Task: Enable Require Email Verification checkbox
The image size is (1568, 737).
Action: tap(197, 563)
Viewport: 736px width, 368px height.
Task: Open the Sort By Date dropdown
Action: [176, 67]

DIRECTIONS — Reproduce the data exactly, altering nothing.

SOLUTION TO THE PROBLEM —
Task: Enable Require Email Verification checkbox
The image size is (1568, 737).
Action: tap(197, 563)
Viewport: 736px width, 368px height.
Task: Open the Sort By Date dropdown
Action: [176, 67]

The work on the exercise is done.